### What the task requires
Word for word, repeat each entry that follows.

(Stored records)

——

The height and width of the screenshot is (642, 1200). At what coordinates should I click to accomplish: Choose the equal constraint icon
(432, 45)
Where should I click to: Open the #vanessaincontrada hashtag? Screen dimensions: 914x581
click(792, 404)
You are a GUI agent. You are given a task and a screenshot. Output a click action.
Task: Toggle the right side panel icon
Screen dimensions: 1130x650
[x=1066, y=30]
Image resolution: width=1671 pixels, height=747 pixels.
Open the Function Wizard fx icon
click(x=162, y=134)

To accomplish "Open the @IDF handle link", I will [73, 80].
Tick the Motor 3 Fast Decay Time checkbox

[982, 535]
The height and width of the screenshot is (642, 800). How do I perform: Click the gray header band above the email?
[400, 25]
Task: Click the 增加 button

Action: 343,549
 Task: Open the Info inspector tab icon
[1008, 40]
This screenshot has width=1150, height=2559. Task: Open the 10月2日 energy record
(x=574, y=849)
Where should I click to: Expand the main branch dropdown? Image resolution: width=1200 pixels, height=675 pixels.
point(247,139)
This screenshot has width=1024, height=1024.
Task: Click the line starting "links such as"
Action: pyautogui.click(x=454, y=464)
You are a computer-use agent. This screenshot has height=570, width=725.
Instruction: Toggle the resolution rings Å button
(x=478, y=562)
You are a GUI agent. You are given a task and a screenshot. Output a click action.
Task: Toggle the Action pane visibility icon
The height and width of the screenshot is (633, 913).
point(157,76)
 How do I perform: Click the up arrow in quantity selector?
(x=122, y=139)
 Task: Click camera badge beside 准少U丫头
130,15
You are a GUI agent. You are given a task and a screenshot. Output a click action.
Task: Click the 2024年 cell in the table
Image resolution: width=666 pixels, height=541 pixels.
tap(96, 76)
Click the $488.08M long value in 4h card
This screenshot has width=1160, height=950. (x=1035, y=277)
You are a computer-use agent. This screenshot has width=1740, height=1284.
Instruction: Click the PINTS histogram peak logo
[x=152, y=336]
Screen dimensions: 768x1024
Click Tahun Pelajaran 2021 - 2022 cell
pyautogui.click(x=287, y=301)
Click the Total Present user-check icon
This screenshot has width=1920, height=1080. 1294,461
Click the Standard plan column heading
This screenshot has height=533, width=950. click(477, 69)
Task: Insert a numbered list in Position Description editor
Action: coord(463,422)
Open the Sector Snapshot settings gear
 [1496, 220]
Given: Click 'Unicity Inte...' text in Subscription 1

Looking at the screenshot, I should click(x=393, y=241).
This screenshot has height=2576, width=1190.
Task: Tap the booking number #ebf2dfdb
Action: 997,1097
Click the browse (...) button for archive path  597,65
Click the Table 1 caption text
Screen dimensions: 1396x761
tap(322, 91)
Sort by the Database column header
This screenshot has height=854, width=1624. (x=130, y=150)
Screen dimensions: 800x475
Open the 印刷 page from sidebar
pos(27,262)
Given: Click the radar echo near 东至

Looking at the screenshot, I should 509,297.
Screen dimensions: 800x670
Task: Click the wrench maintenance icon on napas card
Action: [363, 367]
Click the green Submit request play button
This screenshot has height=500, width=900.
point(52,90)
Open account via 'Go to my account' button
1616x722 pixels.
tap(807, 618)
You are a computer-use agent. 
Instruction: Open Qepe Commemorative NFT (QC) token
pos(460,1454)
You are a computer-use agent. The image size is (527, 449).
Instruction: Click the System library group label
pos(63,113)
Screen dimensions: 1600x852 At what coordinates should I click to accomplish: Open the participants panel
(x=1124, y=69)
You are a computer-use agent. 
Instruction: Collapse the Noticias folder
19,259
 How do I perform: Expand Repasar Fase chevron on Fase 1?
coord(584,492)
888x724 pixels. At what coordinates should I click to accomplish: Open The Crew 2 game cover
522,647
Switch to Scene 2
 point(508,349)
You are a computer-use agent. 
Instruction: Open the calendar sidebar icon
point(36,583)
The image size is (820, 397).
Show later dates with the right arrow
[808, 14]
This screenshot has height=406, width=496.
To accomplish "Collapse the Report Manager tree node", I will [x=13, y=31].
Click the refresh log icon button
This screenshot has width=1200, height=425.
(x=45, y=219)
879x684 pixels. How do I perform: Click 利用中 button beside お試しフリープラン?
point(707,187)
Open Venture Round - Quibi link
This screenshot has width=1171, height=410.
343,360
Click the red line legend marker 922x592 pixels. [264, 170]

——

### Exercise result
The height and width of the screenshot is (642, 1200). At what coordinates should I click to accomplish: Choose the equal constraint icon
(432, 45)
Where should I click to: Open the #vanessaincontrada hashtag? Screen dimensions: 914x581
click(792, 404)
You are a GUI agent. You are given a task and a screenshot. Output a click action.
Task: Toggle the right side panel icon
Screen dimensions: 1130x650
[x=1066, y=30]
Image resolution: width=1671 pixels, height=747 pixels.
Open the Function Wizard fx icon
click(x=162, y=134)

To accomplish "Open the @IDF handle link", I will [73, 80].
Tick the Motor 3 Fast Decay Time checkbox

[982, 535]
The height and width of the screenshot is (642, 800). How do I perform: Click the gray header band above the email?
[400, 25]
Task: Click the 增加 button

Action: 343,549
 Task: Open the Info inspector tab icon
[1008, 40]
This screenshot has width=1150, height=2559. Task: Open the 10月2日 energy record
(x=574, y=849)
Where should I click to: Expand the main branch dropdown? Image resolution: width=1200 pixels, height=675 pixels.
point(247,139)
This screenshot has width=1024, height=1024.
Task: Click the line starting "links such as"
Action: pyautogui.click(x=454, y=464)
You are a computer-use agent. This screenshot has height=570, width=725.
Instruction: Toggle the resolution rings Å button
(x=478, y=562)
You are a GUI agent. You are given a task and a screenshot. Output a click action.
Task: Toggle the Action pane visibility icon
The height and width of the screenshot is (633, 913).
point(157,76)
 How do I perform: Click the up arrow in quantity selector?
(x=122, y=139)
 Task: Click camera badge beside 准少U丫头
130,15
You are a GUI agent. You are given a task and a screenshot. Output a click action.
Task: Click the 2024年 cell in the table
Image resolution: width=666 pixels, height=541 pixels.
tap(96, 76)
Click the $488.08M long value in 4h card
This screenshot has width=1160, height=950. (x=1035, y=277)
You are a computer-use agent. This screenshot has width=1740, height=1284.
Instruction: Click the PINTS histogram peak logo
[x=152, y=336]
Screen dimensions: 768x1024
Click Tahun Pelajaran 2021 - 2022 cell
pyautogui.click(x=287, y=301)
Click the Total Present user-check icon
This screenshot has width=1920, height=1080. 1294,461
Click the Standard plan column heading
This screenshot has height=533, width=950. click(477, 69)
Task: Insert a numbered list in Position Description editor
Action: coord(463,422)
Open the Sector Snapshot settings gear
 [1496, 220]
Given: Click 'Unicity Inte...' text in Subscription 1

Looking at the screenshot, I should click(x=393, y=241).
This screenshot has height=2576, width=1190.
Task: Tap the booking number #ebf2dfdb
Action: 997,1097
Click the browse (...) button for archive path  597,65
Click the Table 1 caption text
Screen dimensions: 1396x761
tap(322, 91)
Sort by the Database column header
This screenshot has height=854, width=1624. (x=130, y=150)
Screen dimensions: 800x475
Open the 印刷 page from sidebar
pos(27,262)
Given: Click the radar echo near 东至

Looking at the screenshot, I should 509,297.
Screen dimensions: 800x670
Task: Click the wrench maintenance icon on napas card
Action: [363, 367]
Click the green Submit request play button
This screenshot has height=500, width=900.
point(52,90)
Open account via 'Go to my account' button
1616x722 pixels.
tap(807, 618)
You are a computer-use agent. 
Instruction: Open Qepe Commemorative NFT (QC) token
pos(460,1454)
You are a computer-use agent. The image size is (527, 449).
Instruction: Click the System library group label
pos(63,113)
Screen dimensions: 1600x852 At what coordinates should I click to accomplish: Open the participants panel
(x=1124, y=69)
You are a computer-use agent. 
Instruction: Collapse the Noticias folder
19,259
 How do I perform: Expand Repasar Fase chevron on Fase 1?
coord(584,492)
888x724 pixels. At what coordinates should I click to accomplish: Open The Crew 2 game cover
522,647
Switch to Scene 2
 point(508,349)
You are a computer-use agent. 
Instruction: Open the calendar sidebar icon
point(36,583)
The image size is (820, 397).
Show later dates with the right arrow
[808, 14]
This screenshot has height=406, width=496.
To accomplish "Collapse the Report Manager tree node", I will [x=13, y=31].
Click the refresh log icon button
This screenshot has width=1200, height=425.
(x=45, y=219)
879x684 pixels. How do I perform: Click 利用中 button beside お試しフリープラン?
point(707,187)
Open Venture Round - Quibi link
This screenshot has width=1171, height=410.
343,360
Click the red line legend marker 922x592 pixels. [264, 170]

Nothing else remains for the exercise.